Moreover, you have not presented any information proving that a C2Q running DDR2 memory with a top of the line graphics card can max BF4 online at playable framerates. Whether it be alpha,beta, or official release the information I provided says completely otherwise. And, the information I also provided showed that a C2Q could hardly play BF3 at 30FPS average which tells me that a more intense graphical game will not fare well on the same processor.

And lastly, I will go ahead and agree that the OP just buy a new graphics card first. Since he will get one anyway. And he can see how he likes the performance with that. However, I can almost assure you that given his platform any new flagship GPU he buys will perform worse than the 680 in my machine given that he is using a CPU platform from 2006 era (I couldnt imagine trying to game on it).

You can go ahead and yell at the top of your lungs that the CPU does not matter for BF4. However, at the end of the day all the benchmarks provided are provided with NEWER processors than the one in question. MUCH newer mind you. These newer processors are far more efficient than the Core 2 architecture.

And that you link you posted about the C2Q being "similar" in performance to an FX-4100....well, you might want to check it again because thats indeed not what it says. And even then, thats not exactly a trusted source with very little information actually given on the test performed.


$71 for 4GB of DDR2??? Another reason to ditch that ancient platform. I paid $60 for 12GB of DDR3 1600.

Yes, your CPU will probably peg at 100%, but who cares when you're getting 60FPS+ on BF4 at ultra.


He wont be getting 60FPS+ in BF4 on ultra. Not even close I can bet.

Okeydokey, telling someone that a basically 7 year old platform is perfectly fine for PC gaming today is the most illogical thing I have read in this entire forum. Without any evidence to back it up, its just ridiculous. I wouldnt call medium settings ok for PC gaming. Especially if you drop $500+ on a graphics card for the game.
 
Last edited:

Jiniix

Well-Known Member
How much money are you willing to spend?
4 additional GB RAM, even though it's DDR2, a good CPU cooler + overclock and a new GPU would be good enough for BF4.

If i had 1300 to spend with your rig, and all i was interested in is improving BF4 game play

780Ti
4GB extra RAM
SSD

Here's what I would do if I were Bskate. I would buy a R9 290, plug in my system, see if the game ran fine. I guarantee that it will play it medium or high settings.

The second part of your statement is excatly the same as what i said...
Yep, you said it. So did I... in the very first post of this thread.

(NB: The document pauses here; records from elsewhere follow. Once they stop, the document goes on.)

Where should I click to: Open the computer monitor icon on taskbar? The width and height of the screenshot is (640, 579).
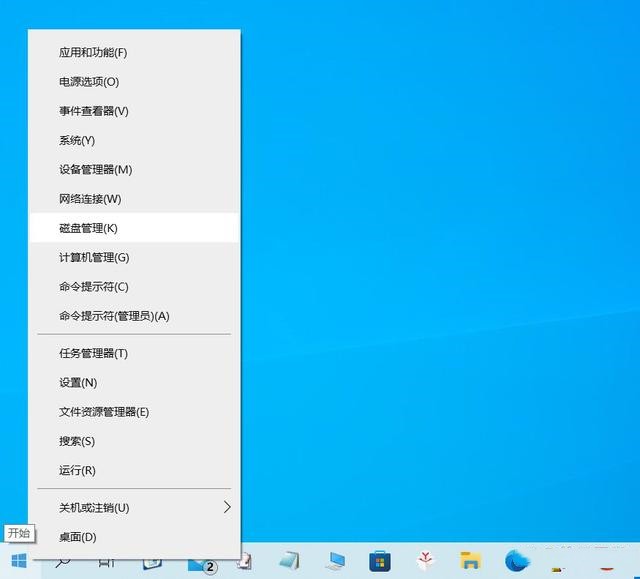coord(335,561)
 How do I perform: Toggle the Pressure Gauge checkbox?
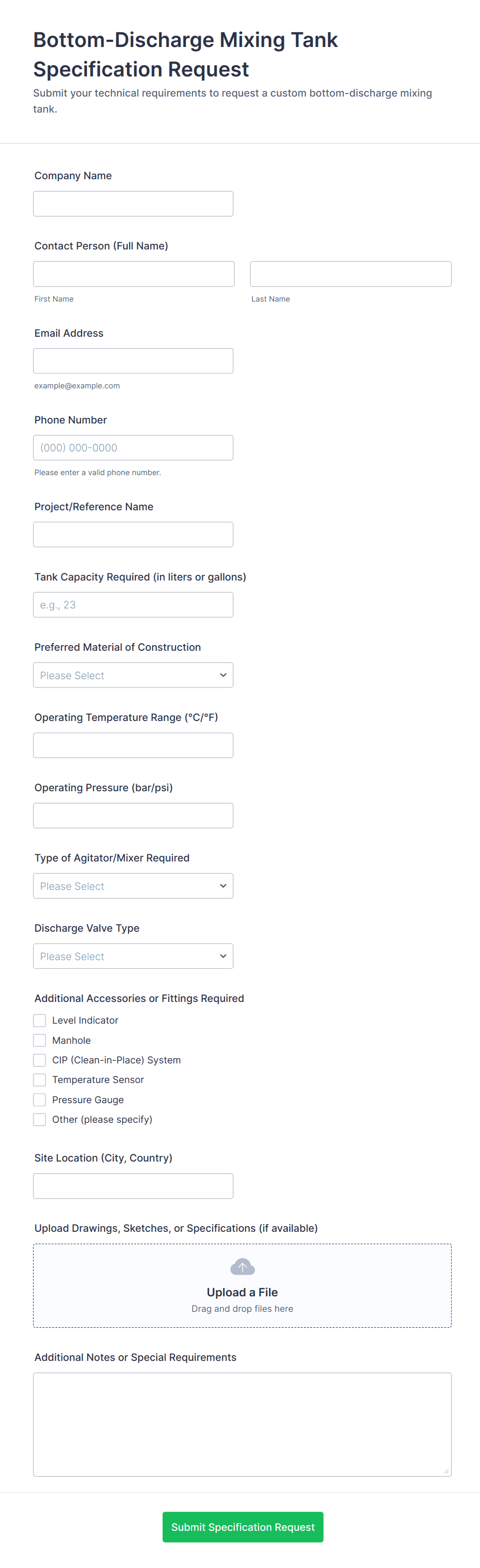click(x=40, y=1099)
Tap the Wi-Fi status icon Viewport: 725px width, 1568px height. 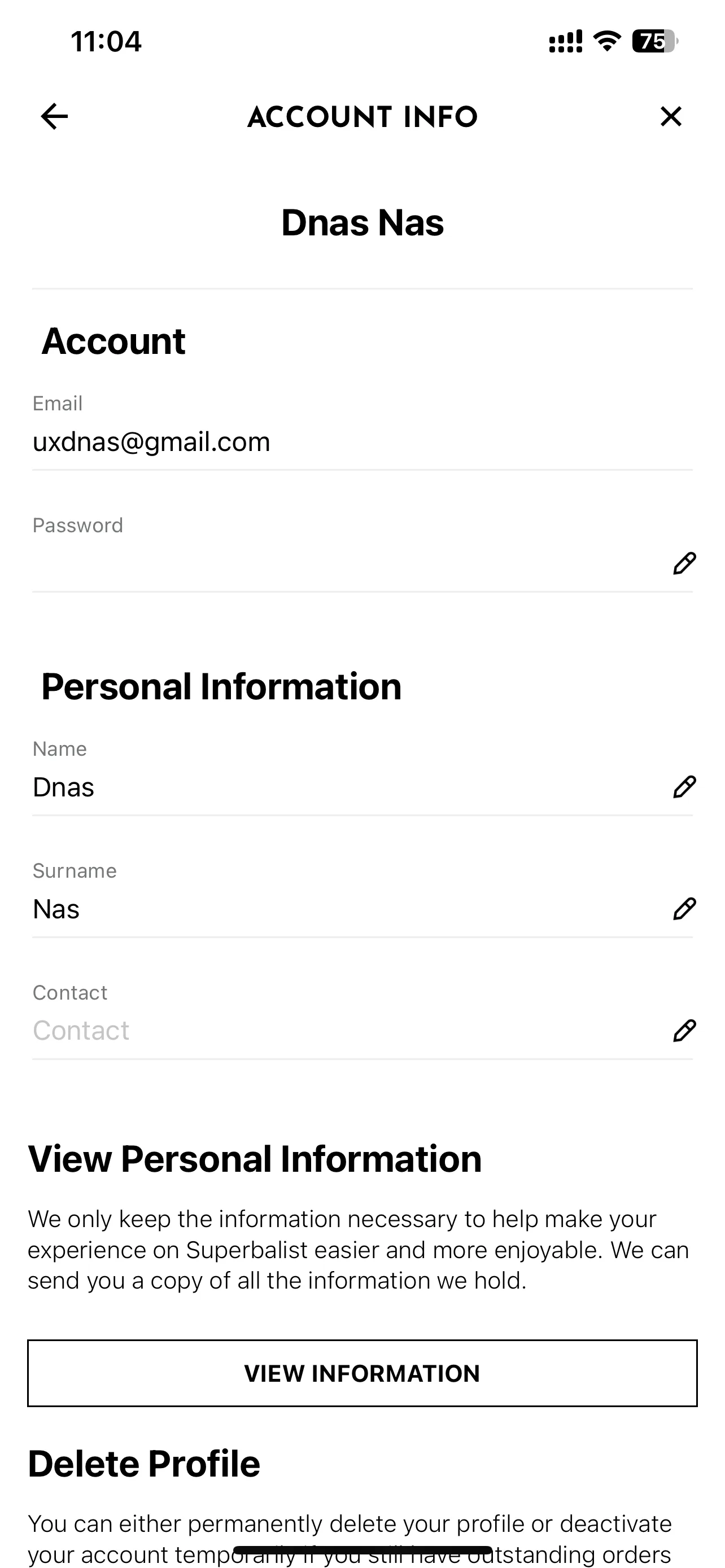click(607, 41)
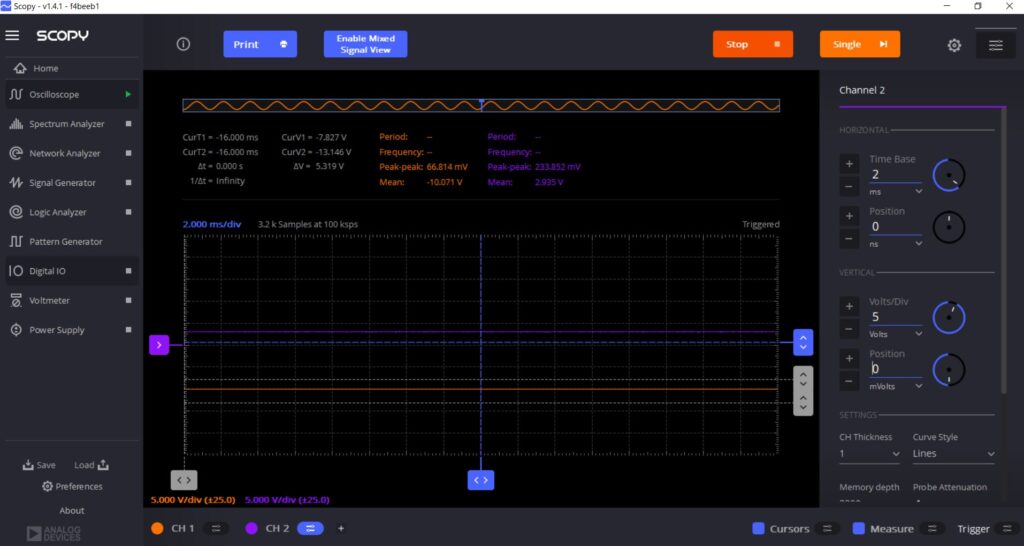Click the Print button
Image resolution: width=1024 pixels, height=546 pixels.
(x=259, y=44)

Anyway, I would drop in another $300 over an SSD, 4GB old RAM and GPU upgrade and buy an entire system as PCUnicorn points out. I wouldn't buy the 290X though, since for $100 less you can get the normal 290. The build draft I did was based on a lot of deals though, not sure how many of those that are still active.

Oh and I didn't mean pre-rendered like that. I see how that's a wrong way to use it, but English is not my first language :) I meant in the way that there are no surprises, all the events that are going to happen in that 60 second run has been planned out ahead. Not like multiplayer, where it's based on what players do and needs instantaneous attention when it happens.
Sure it's a stress test, but I wouldn't call it a real world scenario. Multiplayer is where that's at. And you can get consistent benches in multiplayer, and some reviewers do do that, and they claim better performance from RAM. It just takes a lot longer to get the data.
 
Last edited:

PCunicorn

Active Member
I would get the 290X if he can afford, but i this PC is ONLY for BF4 and not for future games, it's fine. I wonder if/when the OP will come back.